┌────────

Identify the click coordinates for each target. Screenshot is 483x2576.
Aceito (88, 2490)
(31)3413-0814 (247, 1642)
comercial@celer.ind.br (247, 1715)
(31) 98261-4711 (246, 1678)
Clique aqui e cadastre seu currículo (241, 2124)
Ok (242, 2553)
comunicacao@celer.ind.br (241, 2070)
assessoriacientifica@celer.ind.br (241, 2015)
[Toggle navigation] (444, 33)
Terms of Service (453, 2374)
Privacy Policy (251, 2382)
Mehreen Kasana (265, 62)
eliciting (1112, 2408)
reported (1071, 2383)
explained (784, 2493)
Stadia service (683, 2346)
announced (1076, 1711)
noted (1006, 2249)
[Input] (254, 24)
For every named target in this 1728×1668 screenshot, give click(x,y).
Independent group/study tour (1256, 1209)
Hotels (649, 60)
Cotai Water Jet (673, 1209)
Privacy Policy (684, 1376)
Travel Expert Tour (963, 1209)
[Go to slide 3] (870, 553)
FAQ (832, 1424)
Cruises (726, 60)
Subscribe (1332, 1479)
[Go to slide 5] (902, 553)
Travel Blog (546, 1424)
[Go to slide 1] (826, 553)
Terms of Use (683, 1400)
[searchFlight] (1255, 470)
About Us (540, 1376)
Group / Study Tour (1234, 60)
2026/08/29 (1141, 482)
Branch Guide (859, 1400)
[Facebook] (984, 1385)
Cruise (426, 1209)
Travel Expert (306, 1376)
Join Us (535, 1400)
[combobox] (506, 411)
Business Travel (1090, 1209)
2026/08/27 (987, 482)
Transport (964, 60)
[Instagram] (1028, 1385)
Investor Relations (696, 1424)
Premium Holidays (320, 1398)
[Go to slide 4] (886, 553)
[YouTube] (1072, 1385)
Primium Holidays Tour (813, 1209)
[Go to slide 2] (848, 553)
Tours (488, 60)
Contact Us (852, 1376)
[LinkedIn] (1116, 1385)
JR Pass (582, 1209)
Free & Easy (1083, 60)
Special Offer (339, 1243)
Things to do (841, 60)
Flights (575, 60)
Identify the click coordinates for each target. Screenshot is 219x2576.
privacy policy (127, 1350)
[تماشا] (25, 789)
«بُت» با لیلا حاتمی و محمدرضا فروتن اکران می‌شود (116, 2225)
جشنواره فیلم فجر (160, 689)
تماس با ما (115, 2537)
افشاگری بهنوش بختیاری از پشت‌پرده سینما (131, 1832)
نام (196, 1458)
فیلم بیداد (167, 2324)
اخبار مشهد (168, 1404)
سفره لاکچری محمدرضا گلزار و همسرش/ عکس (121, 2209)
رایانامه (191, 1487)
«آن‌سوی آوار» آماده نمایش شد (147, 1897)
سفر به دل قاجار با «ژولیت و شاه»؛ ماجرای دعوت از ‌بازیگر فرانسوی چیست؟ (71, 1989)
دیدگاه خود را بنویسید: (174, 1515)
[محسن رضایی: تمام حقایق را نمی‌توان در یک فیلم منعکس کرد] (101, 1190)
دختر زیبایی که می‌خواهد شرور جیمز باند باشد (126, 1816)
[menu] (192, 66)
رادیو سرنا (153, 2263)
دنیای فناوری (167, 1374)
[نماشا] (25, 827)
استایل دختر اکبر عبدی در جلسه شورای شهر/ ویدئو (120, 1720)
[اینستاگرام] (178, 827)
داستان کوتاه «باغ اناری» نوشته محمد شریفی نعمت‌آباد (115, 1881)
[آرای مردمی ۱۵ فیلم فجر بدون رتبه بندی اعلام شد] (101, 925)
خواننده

└────────

> **The task**
Read the listing line by line, and copy each line in which the word "Identify" is found.

> **Written reply**
Identify the click coordinates for each target. Screenshot is 483x2576.
Identify the click coordinates for each target. Screenshot is 219x2576.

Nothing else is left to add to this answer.